You can’t run your company forever, and there are many options for exiting your company when you want to move on to other things or retire. But why would you want to end the company’s existence altogether?

Perhaps you want to leave the business and extract maximum value from it, but:

  • You don’t want to sell the company, or
  • You can’t find a suitable buyer, or
  • No-one in the family can take over

Alternatively, you (or other shareholders) might want to continue to run the business, but under a different legal structure (e.g. partnership or sole trader).

Signs that it’s time to close your company

Sometimes, your company itself may try to tell you that it’s time to call it a day. Closing a company that you’ve worked hard to build up can be a very emotional decision. In most cases you should let your head rule your heart.

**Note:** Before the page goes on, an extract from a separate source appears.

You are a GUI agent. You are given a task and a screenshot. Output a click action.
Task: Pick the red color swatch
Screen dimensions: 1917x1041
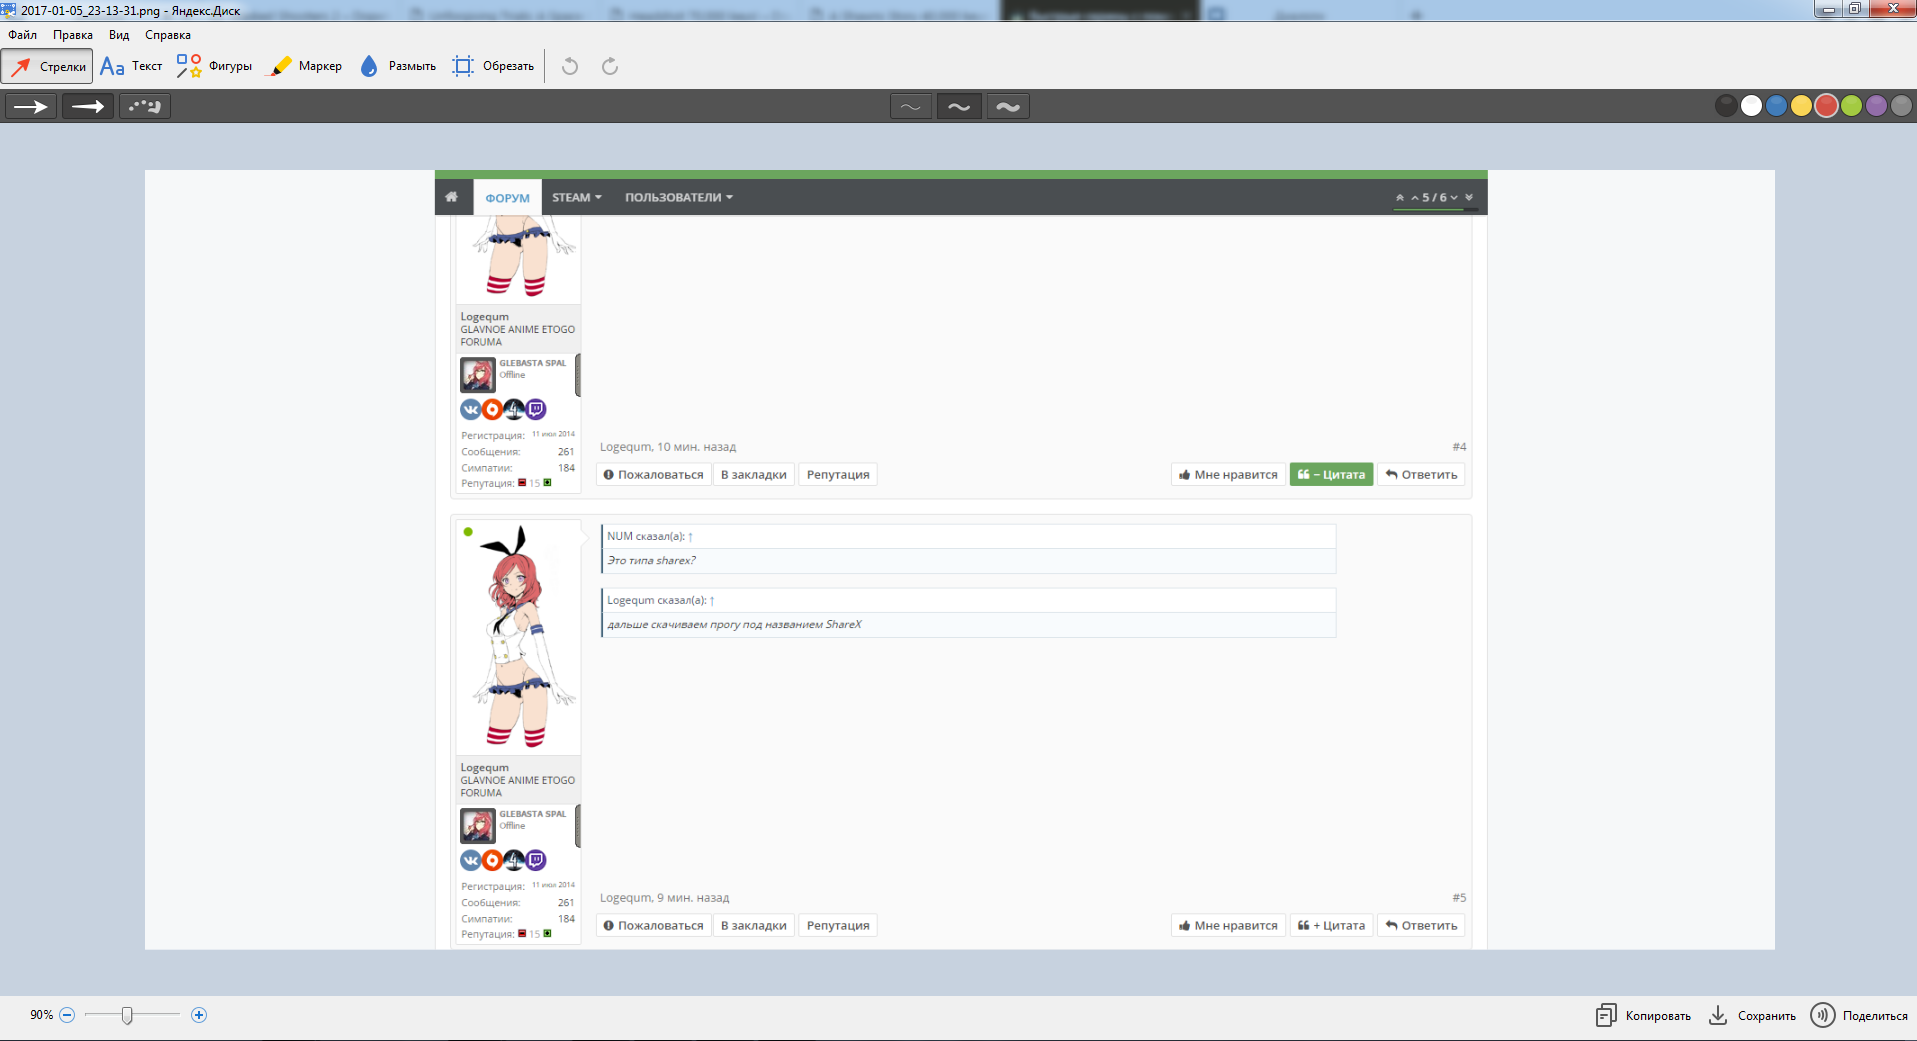pos(1826,106)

Here are some indications that it may be time to wind a company down.

  • The business is no longer profitable
  • Your product or service is no longer in demand
  • You have recruitment or retention problems you can’t solve
  • Your health has deteriorated
  • The limited company structure no longer suits you from a tax or admin point of view

A final, more positive reason may be that you are building up a new company and want to focus on that instead.

Now we’ll move on to the two main ways in which you can liquidate a solvent company.

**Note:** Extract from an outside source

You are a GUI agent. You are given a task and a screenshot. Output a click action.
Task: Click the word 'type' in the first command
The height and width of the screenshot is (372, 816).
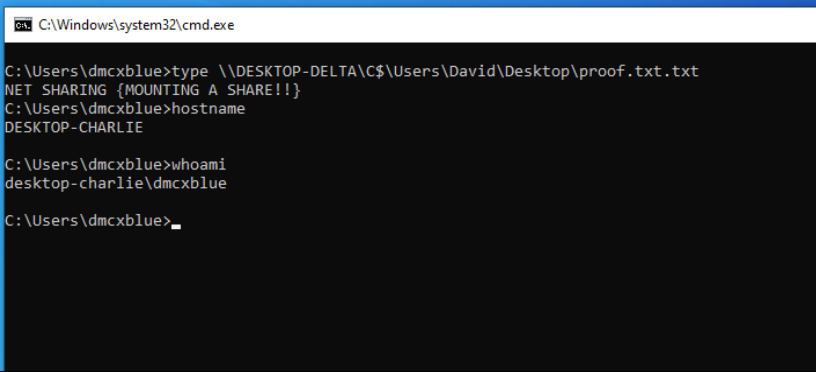click(190, 72)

What are the options for liquidating your company?

Provided that your company is still a going concern (i.e. able to pay its bills as they fall due), you have the choice of two methods to wind it down:

  • Informal or voluntary strike-off
  • Members’ voluntary liquidation

Informal strike-off (voluntary strike-off)

You can apply to Companies House to have your company struck off the register. Although this is called an ‘informal’ strike-off, it is really a misnomer, since the process is formal! The other term ‘voluntary strike-off’ is more accurate, as this distinguishes it from a compulsory strike-off, in which a third party forces you to cease trading.

How to apply for voluntary strike-off

To apply for your voluntary strike-off, you need to submit form DS01 to Companies House. Prior to this, your company must have been inactive for at least three months. It must have ceased trading, and can only carry out a limited range of activities such as settling debts, complying with statutory requirements, and disposing of certain business assets (excluding stock).

Taking profit from your company in a voluntary strike-off

If your company has any retained profits at the time of winding down, you can take these as a dividend, and perhaps partly as a director’s salary.

What tax do I pay in a voluntary strike-off?

When taking out the last profits from your company, the amount of tax you pay will depend on a number of factors.

If the final profits you take out are £25,000 or less then all shareholders will pay capital gains tax (CGT) on them. CGT is 10 per cent for a basic rate taxpayer and 20 per cent for a higher rate taxpayer; however, if you qualify for entrepreneurs’ relief it will be 10 per cent.

If the profits total more than £25,000 then they are subject to income tax. The rate of tax payable depends on whether profits are taken as salary or dividends, and on each shareholder’s personal rate of tax.

When is a voluntary strike-off not allowed?

You can’t apply for your company to be struck off if it is already subject to insolvency proceedings, or to a section 895 scheme of arrangement.

The pros and cons of a voluntary strike-off

Pros: An informal or voluntary strike-off is a fairly simple process that doesn’t require specialist advice. If your retained profits are below the £25,000 margin then it may be the best option.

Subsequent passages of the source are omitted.